Parmi eux, 28 chefs d’État devraient être présents selon l’Élysée, écrit notre correspondante à Nairobi, Albane Thirouard. D’autres pays seront représentés par leurs chefs de gouvernements ou encore des vice-présidents. Puis il y aura trois grands absents, les dirigeants de l’ AES (Mali, Burkina Faso et Niger) trois pays qui ont rompu brutalement avec Paris. Malgré ces absences, « les pays d’Afrique de l’Ouest seront présents », avait annoncé Emmanuel Macron peu avant le sommet le 10 mai. Ainsi, les dirigeants du Sénégal, de la Côte d’Ivoire ou du Togo sont attendus.
La recherche des investissements
Pour ceux qui seront à Nairobi, plusieurs thématiques sont au programme des échanges. Il y aura d’abord une rencontre des représentants politiques avec une trentaine de PDG français et africains : pour parler industrialisation et transition énergétique. Le secteur privé a été au cœur de ce sommet. Le président kényan William Ruto avait annoncé la veille de son ouverture ne pas être en quête « d’aide ou de prêts » mais « d’investissements ».
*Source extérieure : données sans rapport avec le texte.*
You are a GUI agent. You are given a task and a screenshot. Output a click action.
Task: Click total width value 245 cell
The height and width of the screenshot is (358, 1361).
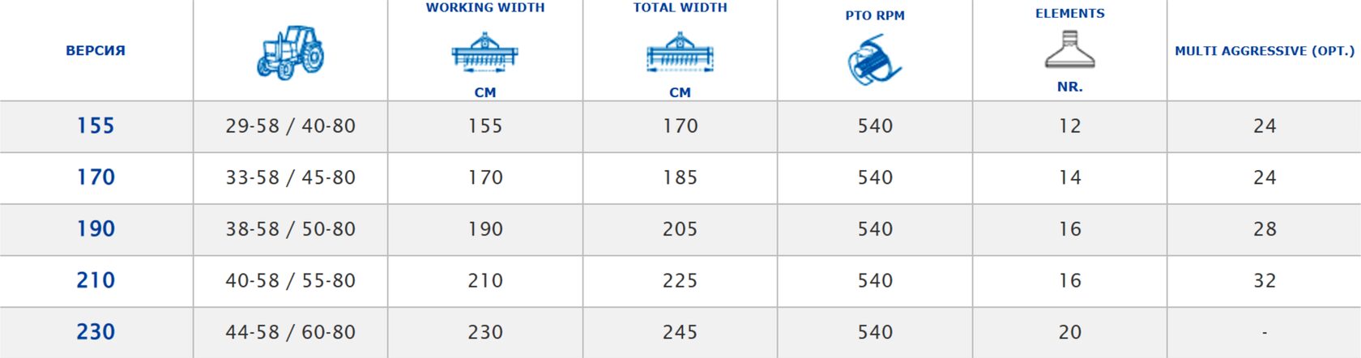pos(680,332)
L’Élysée veut une discussion franche, directe et sans tabou avec ces dirigeants de grandes entreprises présentes en Afrique, CMA CGM, Orange, la kényane Equity Bank ou encore TotalEnergies, signale notre envoyé spécial à Nairobi, Alexis Bédu. Des entreprises qui représentent plus de 100 milliards d’euros de chiffre d’affaires en Afrique, des dizaines de milliards d’investissements annuels et près de un million d’emplois. Leurs dirigeants réclament plus de stabilité, des règles qui ne changent pas tout le temps concernant la fiscalité notamment.
« Les solutions sont connues »
Dans leurs requêtes, ils prônent des procédures plus rapides et surtout de nouveaux mécanismes de partage des risques. certaines garanties indispensables selon eux pour intensifier leurs investissements sur le continent. « Le diagnostic est partagé. Les solutions sont connues » écrivent une large partie de ces PDG dans une tribune du journal Le Figaro. Il sera question de climat des affaires en Afrique. Avec des taux d’intérêts toujours très élevé qui freinent certaines velléités d’investissement, résultat il manque des financements c’est le cas par exemple dans les infrastructures. Ce mardi cette coalition de dirigeants aura donc l’occasion de demander directement aux chefs d’État un environnement plus prévisible et moins risqué
Autre thématique phare au cœur des discussions : l’architecture financière internationale. Sa réforme est un projet porté par les présidents français et kényans. Elle vise à rendre le système financier mondial plus équitable. Et plus adapté aux besoins de developpements des pays du Sud. Enfin, les questions de paix et de sécurité sur le continent africain feront aussi l’objet de débats.